Methodology Guide

Foreword

Methodology guides:

First of all, you need to define the type of project you want to do:

In the latter case, treat each project separately and you can then create a pipeline in one project that uses the model from another project.

Although you can create a multilingual project, it is recommended to create one project per language if possible to obtain the best results. In this case, you will need to define the language of your documents.


Text classification

Step 1: Initiate your project

  • Create your project (type=Text classification)
  • Upload your documents
  • Go to the Documents view
  • Inspect your documents to see what they look like, and how they are different

Step 2: Define your labels

  • Go to the Labels view
  • Create your labels
    • One label = one category
    • Ask yourself whether a document should belong to one or more categories
    • You can even create a label to get better quality results even if the label is not useful
  • Write annotation guidelines for each label (recommended)

Step 3: Pre annotate documents (option)

  • Why using automatic pre annotation?
    • Pre-annotation using an off-the-shelf model or NLP pipeline can save you time to create a dataset
  • Pre annotate documents
    • At least some of the labels (categories) of the existing model/NLP pipeline should perfectly match the labels you want to create
    • Pre annotate a small number of documents (say 50) to start with, because you will have to review all annotations to create a high quality dataset
  • Select “Labelled” in the filter “Status“ to access the dataset
  • Please note:
    • The dataset consists of all labelled documents
    • You can delete useless labels (categories) with their annotations in the Labels view
    • If you create new labels, review all the annotated documents to complete any missing annotations (only for multi-category projects)

Step 4: Annotate text

  • Annotate text at the document level
    • Single or multi-categories
    • At least 10 or 15 annotations per label (category), following the annotation guidelines
  • Continue even after the first appearance of the blue “pop up“ announcing that suggestions have been computed

Step 5: Use the suggestion engine

  • Why using the suggestion engine?
    • To speed up the dataset creation
    • To quickly assess the machine’s ability to learn
  • Go to the Suggestions view
    • Accept/correct the suggested categories then validate the document. It will be added to the dataset with its categorie(s).
  • Manage suggestions
    • Sort them according to their confidence level score
    • Filter the list on the label (category) you want to work on
  • Please note:
    • The suggestion engine is updated after a few validations
    • The suggestion engine is based on a machine learning algorithm with a fast training time (but which will not necessarily provide the best results)

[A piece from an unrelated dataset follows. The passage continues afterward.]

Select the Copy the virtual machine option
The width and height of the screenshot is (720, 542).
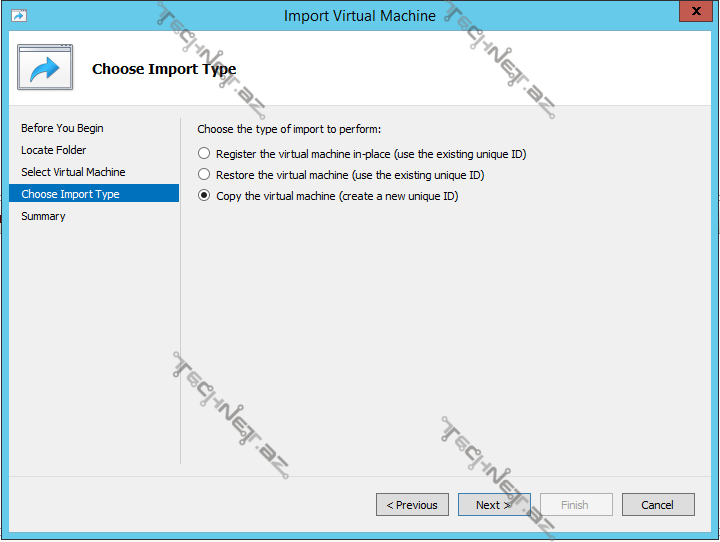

Step 6: Review the dataset

  • Why reviewing the dataset?
    • Dataset quality is essential to create the best possible model
  • Go to the Labels view
    • Make sure the annotations are evenly distributed over the labels … as much as possible
  • Go to the Documents view
  • Select “Labelled” in the filter “Status“ to access your dataset
  • The dataset must be as accurate as possible: no false or missing categories and no inconsistencies between categories

Step 7: Split the dataset

  • Why spliting dataset?
    • To make sure we will use the same training and test sets to compare different model experiments
  • Go to the Model experiments view
  • Split dataset by generating train/test metadata on the dataset
  • Note:
    • If you added new annotations to the dataset, the split will be automatically updated when launching a new experiment

Step 8: Create first models

  • Go to the Model Experiments view
  • Launch the 4 predefined experiments
  • Check global quality (f-mesure) of each experiment and identify the best model
  • Note:
    • If you are below 60% qualityenrich & improve your dataset by iteration (see next steps below)
    • Do not create new experiments to test different algorithms if the f-measure is below 60%, it is useless at this stage

Step 9: Iterate steps 4-5-6 above to achieve 60% accuracy

  • In the Model experiments view
    • Identify the labels with low quality in the quality report
  • Enrich dataset on these labels either:
    • with new manually annotated segments (see above: 4 – Annotate text)
    • or using the Suggestions view (see above: 5 – Use the suggestion engine)
  • In the Model experiments view
    • Run the experiment again and see if the accuracy of the model has improved for each label
  • Iterate… until achieving at least a 60% accuracy per label

Step 10: Annotate the dataset automatically

  • Why annotating the dataset?
    • To test the dataset & model quality
    • To detect possible discrepancies
    • It is only useful if model accuracy is above 60%
  • Go to the Documents view
  • Run an automatic annotation of the dataset with the model

Step 11: Identify discrepancies

  • Go to the Documents view
  • Open the filter “Agreement: automatic-other
  • Select “Disagreement
  • Check the origin of the annotation with the letter or the tooltip on the chips
  • If the model is finally right, correct the dataset manually.
  • When you have finished with your corrections, remove the automatic annotations from the model.
  • Re-train the model. You will improve the model’s precision.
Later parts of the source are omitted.